The reward for those that can is a growing list of ‘prospects’ to promote your ideas and products to for no financial outlay whatsoever, as well as greater prominence for your relevant search terms in Google and other search engines.

But I’d be lying if I said it was easy to do this.

Set and remember

Smaller business operators are generally unaccustomed to this kind of marketing, instead using less taxing and often less time consuming promotional avenues like local media advertising and letterbox drops.

In other words, they prefer your more ‘set and forget’ promotional tactics than ones that they need to service and come up with compelling ‘content’ for.

Like Molly decades before them, if they want to tap into this rich vein of low cost promotion, they need to come up with ways of extracting their expertise and communicating it in a way that will attract both prospects and search engines.

Blogging a starting point

The most common way of doing this is by committing to a regular blog on their topic of expertise. On its own, this notion can be a challenging one for the ordinary business operator.  But an effective and popular way of doing this is by communicating ‘war stories’ from the coalface of their work, which in turn have a valuable lesson for the reader.

Once the blog item has been completed, it should be distributed via all the channels you have available to you, typically your website, your email list and social media.

Of course the wonderful thing about blogging is its low ‘production’ cost. Text essentially costs nothing to create, though it works better with at least one photograph or diagram, both of which can also be created or obtained cheaply.

Craig Reardon blog 2

Being postworthy

When it comes to coming up with ‘postworthy’ blog topics, you need to channel your inner newshound to be on the lookout for interesting story ideas.

The truth is, most small business operators have significant expertise in their field that can make interesting reading.

A great way of creating a list of interesting topics is to simply use the notepad on your smartphone to keep a list of ideas you might have as you go about your work.

Rather than be distracted by trying to write while you are working, simply add your blog idea to the list when you think of it. That way when you sit down to write, you will have an ongoing list of ideas to turn to.

Feeding the monster

Beyond the blog, it’s really just a matter of being aware of what’s going on around you so that you can channel any ideas into the relevant platform.

In addition to your planned blog, you can also post any relevant news directly to your social media page.

Or you can ‘curate’ (re-post) any good content you come across, while adding your own commentary to it.

Each post you put out is yet another reminder to your Likers of your expertise. This encourages them to do business with you, or at the very least reminds them of your product or service to keep you top of mind for when they or a friend are ready to buy.

A cheap but engaging advertising channel

Beyond advice, all of your online communications channels should be used to promote information like specials, sales and new product information.
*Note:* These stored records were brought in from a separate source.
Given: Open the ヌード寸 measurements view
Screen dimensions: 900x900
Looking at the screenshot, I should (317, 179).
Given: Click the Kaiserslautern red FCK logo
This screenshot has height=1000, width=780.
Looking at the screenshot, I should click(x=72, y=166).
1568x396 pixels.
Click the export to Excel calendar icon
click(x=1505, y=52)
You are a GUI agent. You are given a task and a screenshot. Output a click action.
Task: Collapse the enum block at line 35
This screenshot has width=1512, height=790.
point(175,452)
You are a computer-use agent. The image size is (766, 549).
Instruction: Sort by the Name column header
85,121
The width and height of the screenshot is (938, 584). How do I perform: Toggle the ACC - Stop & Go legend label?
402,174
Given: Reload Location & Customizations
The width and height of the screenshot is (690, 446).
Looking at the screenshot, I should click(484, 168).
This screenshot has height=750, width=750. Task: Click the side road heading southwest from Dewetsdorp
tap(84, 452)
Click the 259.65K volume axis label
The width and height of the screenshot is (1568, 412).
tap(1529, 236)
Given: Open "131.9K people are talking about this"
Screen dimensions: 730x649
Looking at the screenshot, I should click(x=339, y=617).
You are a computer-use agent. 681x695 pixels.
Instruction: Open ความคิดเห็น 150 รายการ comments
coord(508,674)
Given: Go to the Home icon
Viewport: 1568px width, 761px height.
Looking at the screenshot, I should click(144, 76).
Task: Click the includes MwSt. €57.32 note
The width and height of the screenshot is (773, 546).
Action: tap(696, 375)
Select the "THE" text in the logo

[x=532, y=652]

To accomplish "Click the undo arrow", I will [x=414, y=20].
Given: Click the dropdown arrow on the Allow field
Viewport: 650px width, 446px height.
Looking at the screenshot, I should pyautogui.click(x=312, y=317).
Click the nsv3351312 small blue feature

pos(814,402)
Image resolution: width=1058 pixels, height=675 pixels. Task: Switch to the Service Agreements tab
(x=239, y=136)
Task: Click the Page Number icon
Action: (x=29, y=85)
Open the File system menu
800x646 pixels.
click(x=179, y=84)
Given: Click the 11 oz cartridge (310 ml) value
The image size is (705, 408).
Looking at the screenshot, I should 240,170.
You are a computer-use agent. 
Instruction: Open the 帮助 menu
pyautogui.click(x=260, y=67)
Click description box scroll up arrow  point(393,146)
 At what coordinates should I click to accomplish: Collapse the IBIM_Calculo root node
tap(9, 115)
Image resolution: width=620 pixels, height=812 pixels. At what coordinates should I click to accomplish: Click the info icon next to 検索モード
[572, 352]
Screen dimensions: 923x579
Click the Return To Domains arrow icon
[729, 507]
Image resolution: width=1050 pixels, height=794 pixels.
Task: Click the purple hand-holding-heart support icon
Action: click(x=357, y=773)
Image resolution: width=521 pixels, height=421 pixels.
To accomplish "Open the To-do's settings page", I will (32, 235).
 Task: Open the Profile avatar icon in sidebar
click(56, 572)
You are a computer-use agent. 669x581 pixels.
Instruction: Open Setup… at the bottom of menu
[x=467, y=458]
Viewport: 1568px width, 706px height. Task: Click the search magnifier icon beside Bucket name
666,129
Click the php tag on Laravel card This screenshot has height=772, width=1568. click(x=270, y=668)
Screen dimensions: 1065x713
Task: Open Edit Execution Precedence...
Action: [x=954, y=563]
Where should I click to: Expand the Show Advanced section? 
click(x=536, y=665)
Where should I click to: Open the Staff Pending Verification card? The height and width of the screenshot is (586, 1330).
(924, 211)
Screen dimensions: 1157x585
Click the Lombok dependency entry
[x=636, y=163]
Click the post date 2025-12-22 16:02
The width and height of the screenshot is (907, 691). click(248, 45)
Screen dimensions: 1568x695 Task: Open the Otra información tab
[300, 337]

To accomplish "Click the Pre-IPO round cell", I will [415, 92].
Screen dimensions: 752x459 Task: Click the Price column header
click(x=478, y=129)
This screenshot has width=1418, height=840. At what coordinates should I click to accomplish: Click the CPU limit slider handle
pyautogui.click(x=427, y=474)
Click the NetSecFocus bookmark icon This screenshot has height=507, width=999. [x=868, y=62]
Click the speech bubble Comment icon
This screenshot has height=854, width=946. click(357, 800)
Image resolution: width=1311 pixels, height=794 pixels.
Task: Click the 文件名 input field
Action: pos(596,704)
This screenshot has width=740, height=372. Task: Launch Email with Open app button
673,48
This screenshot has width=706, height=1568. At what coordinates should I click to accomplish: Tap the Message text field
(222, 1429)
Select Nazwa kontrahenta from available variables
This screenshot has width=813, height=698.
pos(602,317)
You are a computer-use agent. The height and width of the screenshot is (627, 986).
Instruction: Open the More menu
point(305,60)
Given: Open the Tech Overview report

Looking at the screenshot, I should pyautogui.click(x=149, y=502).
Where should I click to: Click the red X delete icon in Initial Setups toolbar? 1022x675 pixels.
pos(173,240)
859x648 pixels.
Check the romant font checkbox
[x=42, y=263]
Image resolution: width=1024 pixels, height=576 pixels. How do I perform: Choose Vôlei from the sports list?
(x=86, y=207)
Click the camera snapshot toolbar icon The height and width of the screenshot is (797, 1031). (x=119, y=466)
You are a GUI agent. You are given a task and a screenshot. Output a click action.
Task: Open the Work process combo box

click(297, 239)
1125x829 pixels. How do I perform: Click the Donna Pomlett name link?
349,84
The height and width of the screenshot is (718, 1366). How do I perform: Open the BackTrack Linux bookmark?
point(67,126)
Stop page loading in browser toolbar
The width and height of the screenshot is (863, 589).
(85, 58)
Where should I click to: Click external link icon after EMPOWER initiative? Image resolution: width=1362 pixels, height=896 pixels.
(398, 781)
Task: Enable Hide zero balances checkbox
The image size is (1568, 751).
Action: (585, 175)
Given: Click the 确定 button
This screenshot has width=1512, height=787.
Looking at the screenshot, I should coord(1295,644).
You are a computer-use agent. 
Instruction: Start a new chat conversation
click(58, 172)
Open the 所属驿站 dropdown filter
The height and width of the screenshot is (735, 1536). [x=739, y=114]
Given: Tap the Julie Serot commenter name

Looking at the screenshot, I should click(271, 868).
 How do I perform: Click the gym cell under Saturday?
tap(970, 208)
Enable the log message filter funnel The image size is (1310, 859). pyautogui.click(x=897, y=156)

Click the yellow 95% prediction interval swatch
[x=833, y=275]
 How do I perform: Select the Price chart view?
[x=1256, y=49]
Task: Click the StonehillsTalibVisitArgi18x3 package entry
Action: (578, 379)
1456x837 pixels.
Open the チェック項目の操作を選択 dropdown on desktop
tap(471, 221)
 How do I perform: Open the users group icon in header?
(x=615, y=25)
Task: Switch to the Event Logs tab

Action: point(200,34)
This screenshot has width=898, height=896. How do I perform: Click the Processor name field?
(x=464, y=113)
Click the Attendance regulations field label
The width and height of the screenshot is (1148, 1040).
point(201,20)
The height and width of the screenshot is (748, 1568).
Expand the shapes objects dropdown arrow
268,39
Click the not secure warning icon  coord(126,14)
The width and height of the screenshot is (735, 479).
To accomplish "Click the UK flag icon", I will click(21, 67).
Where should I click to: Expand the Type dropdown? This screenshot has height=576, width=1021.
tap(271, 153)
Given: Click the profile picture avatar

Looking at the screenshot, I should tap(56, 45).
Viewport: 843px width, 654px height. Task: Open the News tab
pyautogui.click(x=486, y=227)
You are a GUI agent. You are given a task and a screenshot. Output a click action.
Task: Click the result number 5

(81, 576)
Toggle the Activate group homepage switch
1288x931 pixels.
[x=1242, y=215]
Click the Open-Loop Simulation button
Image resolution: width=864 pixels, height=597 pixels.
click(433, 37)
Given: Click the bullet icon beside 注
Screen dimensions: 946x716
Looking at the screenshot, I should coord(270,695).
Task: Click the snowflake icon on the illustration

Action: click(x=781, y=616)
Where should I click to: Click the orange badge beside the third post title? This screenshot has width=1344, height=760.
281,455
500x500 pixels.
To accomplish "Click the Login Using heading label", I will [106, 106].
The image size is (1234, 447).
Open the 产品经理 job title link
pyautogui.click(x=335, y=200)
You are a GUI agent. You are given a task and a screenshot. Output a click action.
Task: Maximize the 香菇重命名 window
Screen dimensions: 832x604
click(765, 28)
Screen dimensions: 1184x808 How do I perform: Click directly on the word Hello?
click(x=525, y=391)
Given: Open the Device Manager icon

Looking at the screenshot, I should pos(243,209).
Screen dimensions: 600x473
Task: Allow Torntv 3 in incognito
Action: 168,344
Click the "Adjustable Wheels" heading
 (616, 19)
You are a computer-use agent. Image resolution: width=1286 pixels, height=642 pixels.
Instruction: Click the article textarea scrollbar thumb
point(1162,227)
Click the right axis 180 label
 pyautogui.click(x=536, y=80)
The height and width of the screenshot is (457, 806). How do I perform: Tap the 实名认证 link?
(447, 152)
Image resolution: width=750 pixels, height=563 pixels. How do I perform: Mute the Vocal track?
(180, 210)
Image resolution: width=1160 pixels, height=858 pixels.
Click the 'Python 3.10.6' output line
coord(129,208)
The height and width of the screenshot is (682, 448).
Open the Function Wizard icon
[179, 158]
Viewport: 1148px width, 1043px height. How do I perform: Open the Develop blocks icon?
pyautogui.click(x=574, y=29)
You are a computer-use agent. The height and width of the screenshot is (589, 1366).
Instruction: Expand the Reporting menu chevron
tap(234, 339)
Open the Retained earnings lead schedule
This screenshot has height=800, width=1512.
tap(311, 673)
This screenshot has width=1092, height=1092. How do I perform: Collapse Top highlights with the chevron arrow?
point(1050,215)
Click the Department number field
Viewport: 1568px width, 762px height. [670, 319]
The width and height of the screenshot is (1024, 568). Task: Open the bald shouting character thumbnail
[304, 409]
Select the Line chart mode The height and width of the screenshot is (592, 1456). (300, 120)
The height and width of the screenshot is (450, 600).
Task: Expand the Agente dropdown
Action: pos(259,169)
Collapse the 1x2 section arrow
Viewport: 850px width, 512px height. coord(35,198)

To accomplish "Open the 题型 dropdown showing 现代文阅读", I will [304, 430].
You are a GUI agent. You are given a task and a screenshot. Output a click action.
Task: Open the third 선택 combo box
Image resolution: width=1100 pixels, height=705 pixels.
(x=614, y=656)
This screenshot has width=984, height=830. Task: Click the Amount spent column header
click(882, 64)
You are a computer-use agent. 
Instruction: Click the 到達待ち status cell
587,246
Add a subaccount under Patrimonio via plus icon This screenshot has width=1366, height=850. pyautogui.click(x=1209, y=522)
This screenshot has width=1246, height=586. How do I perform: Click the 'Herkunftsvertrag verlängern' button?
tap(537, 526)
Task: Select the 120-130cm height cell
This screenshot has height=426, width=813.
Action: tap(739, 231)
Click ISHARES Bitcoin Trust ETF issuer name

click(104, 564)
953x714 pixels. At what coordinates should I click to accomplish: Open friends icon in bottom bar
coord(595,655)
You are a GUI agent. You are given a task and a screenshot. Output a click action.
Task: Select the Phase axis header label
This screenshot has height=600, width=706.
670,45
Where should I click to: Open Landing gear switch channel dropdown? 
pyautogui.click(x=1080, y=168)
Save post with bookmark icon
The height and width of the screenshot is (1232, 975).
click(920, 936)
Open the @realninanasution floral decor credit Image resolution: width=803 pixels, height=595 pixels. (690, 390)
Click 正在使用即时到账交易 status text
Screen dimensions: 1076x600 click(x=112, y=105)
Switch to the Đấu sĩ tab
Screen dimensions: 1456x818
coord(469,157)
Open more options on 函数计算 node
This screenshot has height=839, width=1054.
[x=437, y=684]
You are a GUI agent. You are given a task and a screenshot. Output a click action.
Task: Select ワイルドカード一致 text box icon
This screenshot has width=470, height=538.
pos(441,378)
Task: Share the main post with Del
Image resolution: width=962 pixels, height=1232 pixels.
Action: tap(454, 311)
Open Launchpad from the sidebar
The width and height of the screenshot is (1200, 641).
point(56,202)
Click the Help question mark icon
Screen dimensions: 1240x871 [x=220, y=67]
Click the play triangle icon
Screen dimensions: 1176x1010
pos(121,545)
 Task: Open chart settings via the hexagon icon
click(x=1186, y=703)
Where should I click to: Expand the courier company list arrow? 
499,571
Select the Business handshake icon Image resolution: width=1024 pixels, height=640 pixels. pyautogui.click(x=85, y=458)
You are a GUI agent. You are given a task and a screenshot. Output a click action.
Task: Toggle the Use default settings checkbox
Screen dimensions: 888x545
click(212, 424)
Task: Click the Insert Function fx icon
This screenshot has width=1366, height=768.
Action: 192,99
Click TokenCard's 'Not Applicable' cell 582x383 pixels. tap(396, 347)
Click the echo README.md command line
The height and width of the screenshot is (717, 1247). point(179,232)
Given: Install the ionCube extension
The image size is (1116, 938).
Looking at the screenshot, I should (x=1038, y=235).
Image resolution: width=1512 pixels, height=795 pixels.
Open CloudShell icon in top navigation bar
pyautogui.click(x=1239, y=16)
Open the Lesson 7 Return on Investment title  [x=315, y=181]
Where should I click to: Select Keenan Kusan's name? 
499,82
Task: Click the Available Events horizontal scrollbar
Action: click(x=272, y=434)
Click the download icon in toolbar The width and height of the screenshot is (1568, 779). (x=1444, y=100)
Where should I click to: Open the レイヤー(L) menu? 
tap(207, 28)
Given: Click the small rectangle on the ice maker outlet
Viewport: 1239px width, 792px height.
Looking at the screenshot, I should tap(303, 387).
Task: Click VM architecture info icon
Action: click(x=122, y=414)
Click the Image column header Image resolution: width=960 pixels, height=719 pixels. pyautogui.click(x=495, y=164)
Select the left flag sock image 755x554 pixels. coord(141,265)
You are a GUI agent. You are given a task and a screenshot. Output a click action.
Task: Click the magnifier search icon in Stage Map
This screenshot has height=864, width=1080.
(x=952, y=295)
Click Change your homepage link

In this way it becomes more of a direct marketing avenue than a content marketing avenue.

Again, this approach represents what amounts to free advertising to those you have already provided valuable content too.

If you apply this approach over time, you will soon have a healthy list of interested Likers and subscribers who want to receive the information you provide.

It really is direct marketing manna from heaven.

In addition to being a leading eBusiness educator to the smaller business sector, Craig Reardon is the founder and director of independent web services firm The E Team, which was established to address the special website and web marketing needs of SMEs in Melbourne and beyond.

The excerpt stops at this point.